In contrast to B-cell neoplasms, the cells in malignant T-cell lesions show greater morphologic diversity, not only between distinct entities but also among the cells within the same disease process. In a similar fashion, certain immunohistochemical markers may be closely associated with particular disease entities, but they are not disease-specific and great variation of antigenic expression is seen even within two lesions with a common diagnosis.
A marker that is commonly used in the investigation of lymphomas and leukemias is the antigen CD20.This marker has long been thought to be specific for B-cells, both benign and malignant. As a result it has been used to help differentiate T-cell and B-cell neoplasms. However, rare cases have been reported in the literature that show T-cell lymphomas/leukemias expressing CD20 [2–9]. We report the morphologic, histo- and immunohistochemical, immunophenotypic, and molecular analysis of two such cases and cytogenetic analysis in one case along with a review of the literature. One of our cases is a CD20 positive adult T-cell lymphoma/leukemia (ATLL), an entity not previously reported.
Case Reports
Case 1.
The patient was a 45-yr-old male with chronic renal failure who was admitted with a recent history of lethargy and mental confusion. He was found to be hypercalcemic (24 mg/dl) and was treated with fluids and panidrinate. Physical examination disclosed prominent lymphadenopathy and splenomegaly. A cervical lymph node biopsy showed effacement of the normal nodal architecture with a diffuse infiltrate of small- to medium-sized lymphocytes with irregular nuclear contours and prominent nucleoli in many cells (Fig. 1⇓). Mitotic activity was moderate. Immunohistochemical evaluation showed strong staining of the neoplastic cells for CD3, CD5, CD43, and CD20.These same cells were negative for CD10, CD23, and CD30 (Table 1⇓). Flow cytometry identified a population of lymphocytes that was positive for CD45, CD2, CD3(dim), CD7(dim), CD4, CD5, CD20, CD25(dim), and FMC7.These same cells were negative for CD8. Cytoplasmic/ nuclear markers for these cells were positive for cCD3(bright), but negative for TdT. Southern blot analysis of the neoplastic cells demonstrated a clonal population of T-cells expressing the beta TCR clonality. No clonal rearrangement of the immunoglobulin heavy chain was detected. Polymerase chain reaction (PCR) for the detection of Human T-cell Lymphotrophic Virus (HTLV) 1 and 2 was positive. A definitive diagnosis of Adult T-cell Leukemia/Lymphoma (ATLL) with aberrant CD20 expression was made.
Table 1.
Immunohistochemical staining of the lymphomas (ND = not done).
Fig. 1.
Panel A (upper left).There is complete effacement of the normal nodal architecture in the cervical node biopsy shown. (H&E). A diffuse infiltrate of small to medium sized lymphocytes is present. Panel B (upper right). At higher magnification these cells show irregular nuclear borders and have variable amounts of cytoplasm. Mitotic figures are scattered throughout the lesion and vasculature is prominent. Panel C (lower left). On immunohistochemical staining, essentially all cells are positive for CD3. Panel D (lower right).These same cells also show strong staining for CD20 consistent with a T-cell lymphoma with aberrant CD20 expression.

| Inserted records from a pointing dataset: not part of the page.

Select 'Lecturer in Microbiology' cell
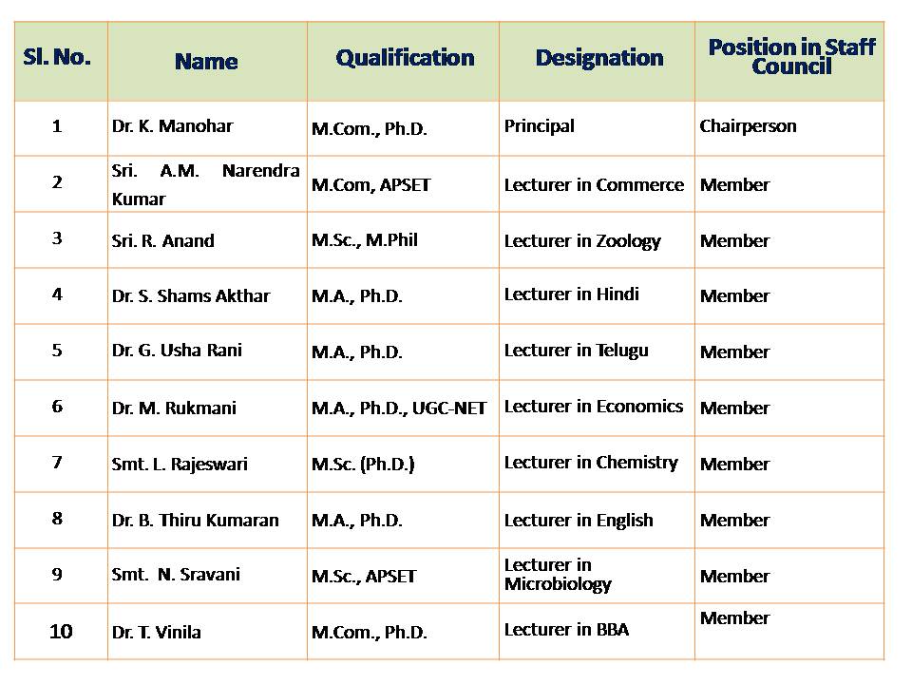The width and height of the screenshot is (912, 684). [558, 575]
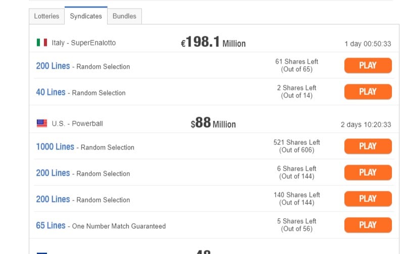Click the Italy flag icon
Screen dimensions: 402x254
pos(42,42)
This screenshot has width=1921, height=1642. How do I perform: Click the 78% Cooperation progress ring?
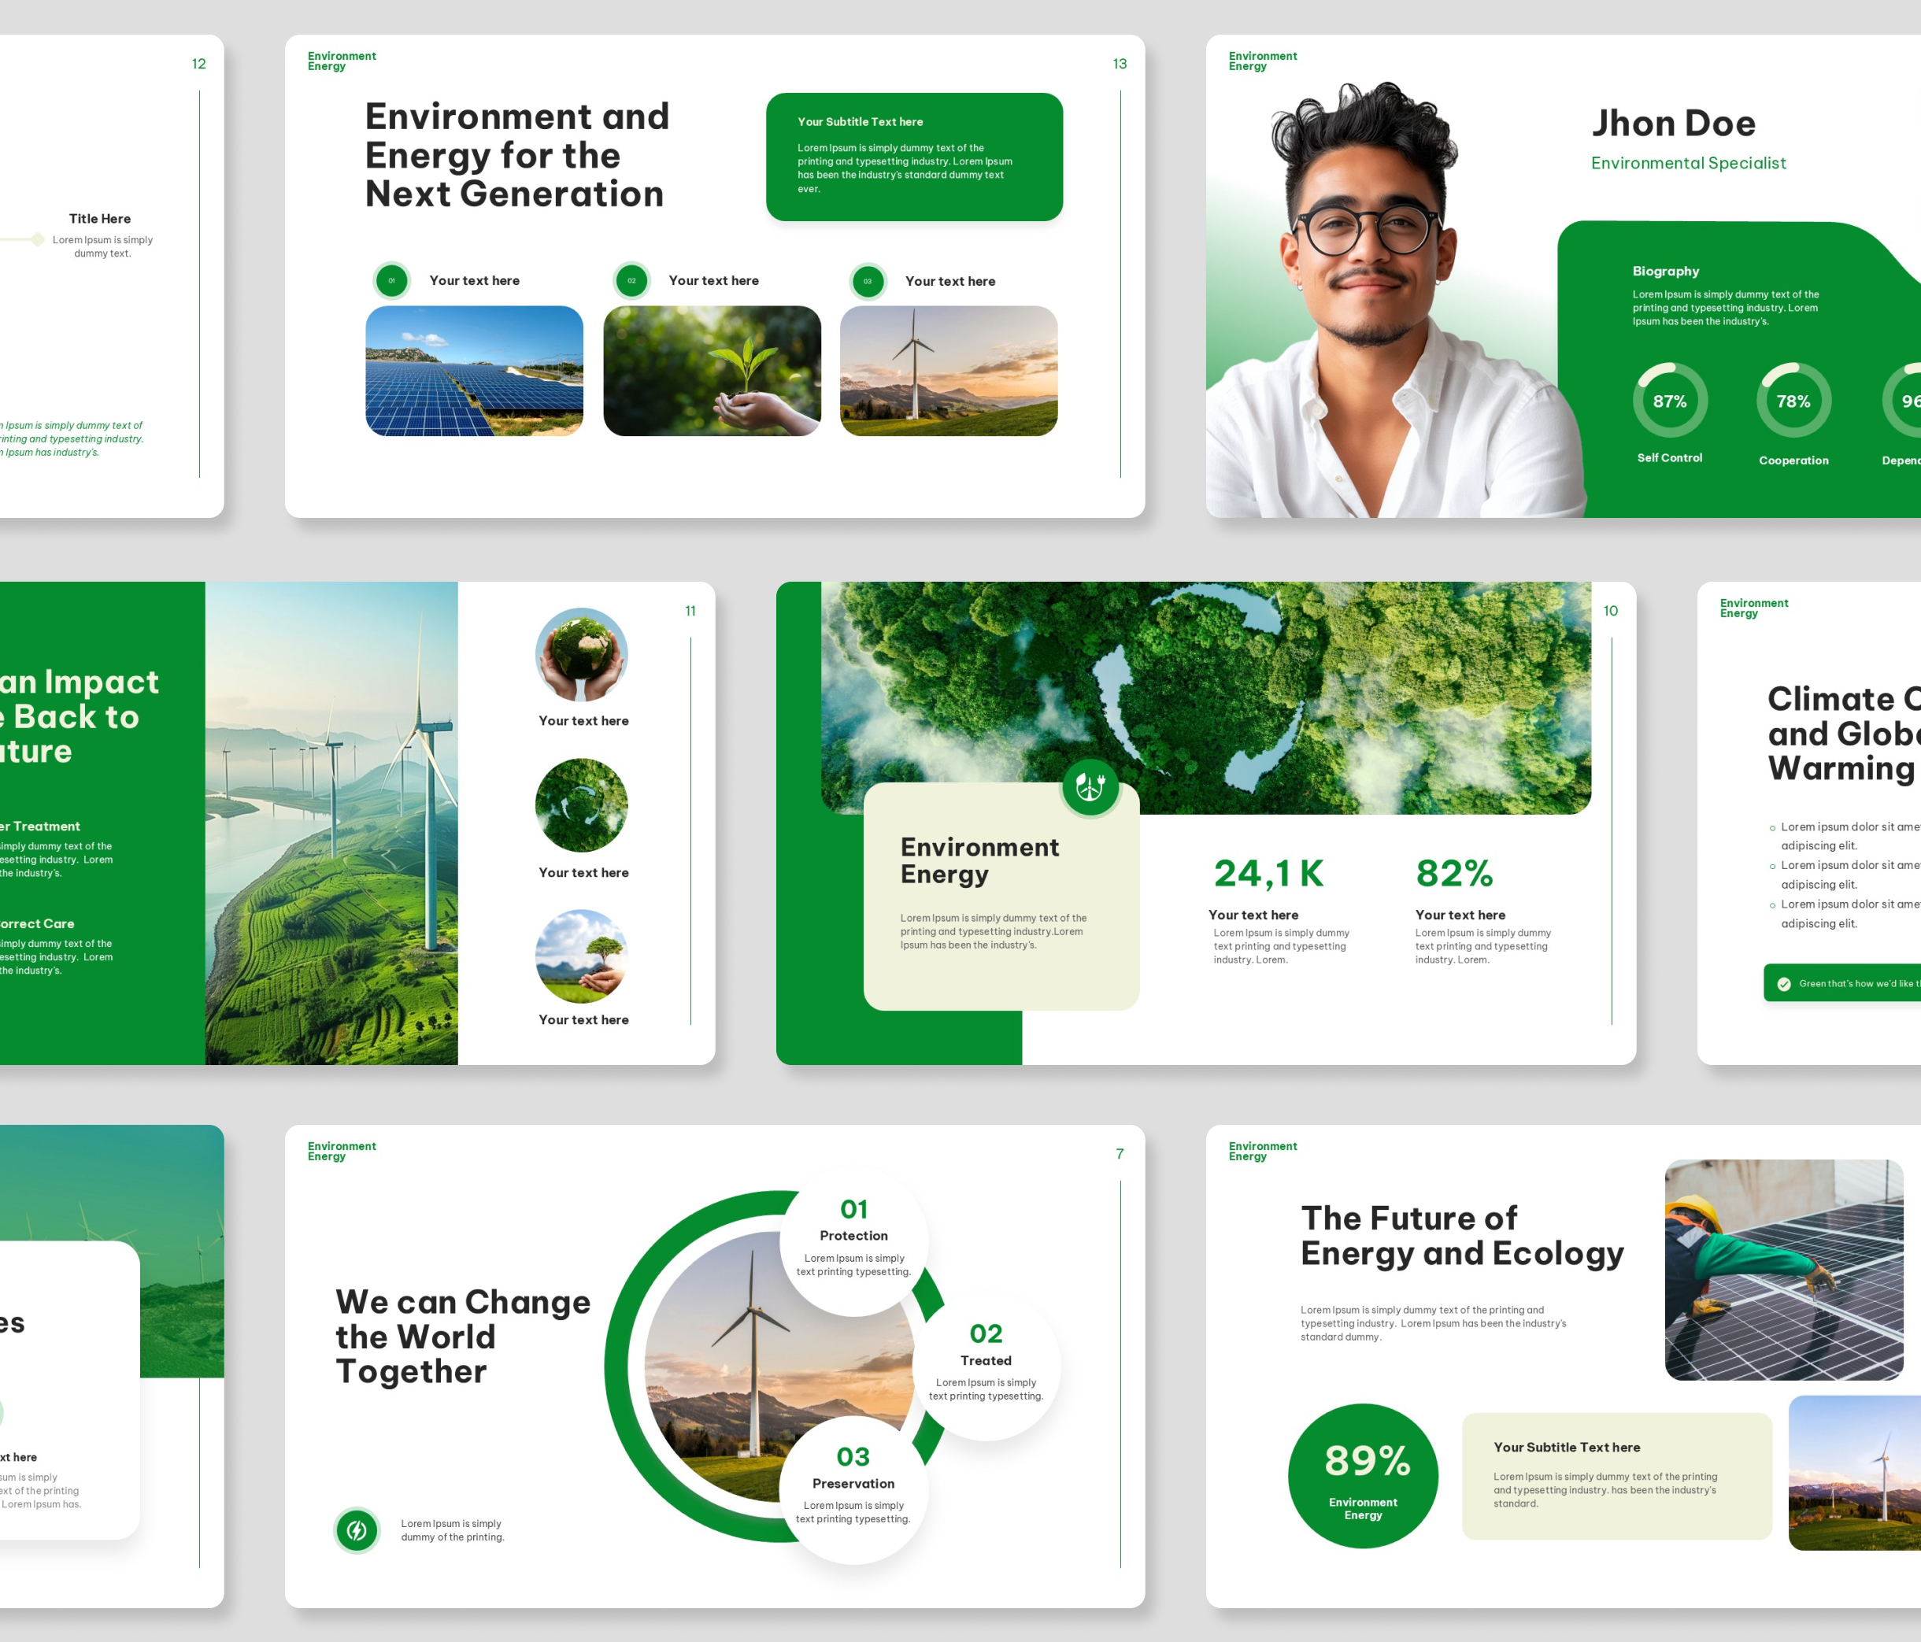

The patient refused further treatment. His serum calcium level decreased during the next seven days and he was discharged to home. He came two days later to the emergency department with a fever and a white blood count of 24,000 cells/mm3 (65% lymphocytes with atypical forms present). He had a urinary tract infection and sepsis. Serologic studies for HIV were negative. He died within 48 hr.
Case 2.
The patient was an 84-yr-old male who noticed a lump in his neck in February 2005.The lump did not respond to antibiotic therapy. An excisional lymph node biopsy was interpreted as a peripheral T-cell lymphoma not otherwise specified (NOS). As shown in Fig. 2⇓, the lymph node architecture is nearly effaced with a diffuse, monomorphic, atypical, and immature cell population predominantly in an interfollicular pattern.The large neoplastic cells have 1–3 eosinophilic nucleoli and there is focal, but not zonal, necrosis with a high mitotic rate.The lesion extends into the perinodal soft tissue and 3 residual germinal centers are surrounded by the neoplastic infiltrate. Immunohistochemical staining shows bright CD20 staining within the benign germinal centers as well as in scattered cells within the neoplastic infiltrate. In addition, the neoplastic cells show weak-moderate CD 20 positive membrane staining. ere is bright CD3 and CD5 staining of the neoplastic cells and scattered positive staining within the benign germinal centers.
Fig. 2.
Panel A (left).The cervical node biopsy shows a marked expansion of the interfollicular area by a diffuse large-sized monomorphic lymphoid population. Many of these cells have multiple nuclei. Residual follicules are scattered throughout the specimen. Panel B (middle). Essentially all cells show positive staining for CD20 antigen; however, the intensity varies from strong staining of the follicular structures to dim intensity for the interfollicular regions. Panel C (right). CD3 positivity on immunostaining confirms the marked T-cell expansion of the interfollicular zone.The residual normal follicules do not stain except for scattered positive cells.These results confirm the dim CD20 positivity of the T-cell lymphoma
The neoplastic cells show 30–50% positivity with Ki-67 staining and are negative for CD30 (Table 1⇑). Flow cytometry showed a population of cells that were positive for CD2,CD3, CD4, CD5, CD25, CD38, CD45, and CD52.The same cells were dim positive for CD20 and negative for CD7. Cytogenetic analysis of 20 metaphase cells showed the following: 45,X,-Y[6]/46,XY[14]. TCR gene analysis by RT-PCR showed a monoclonal population with TCR gamma clonality.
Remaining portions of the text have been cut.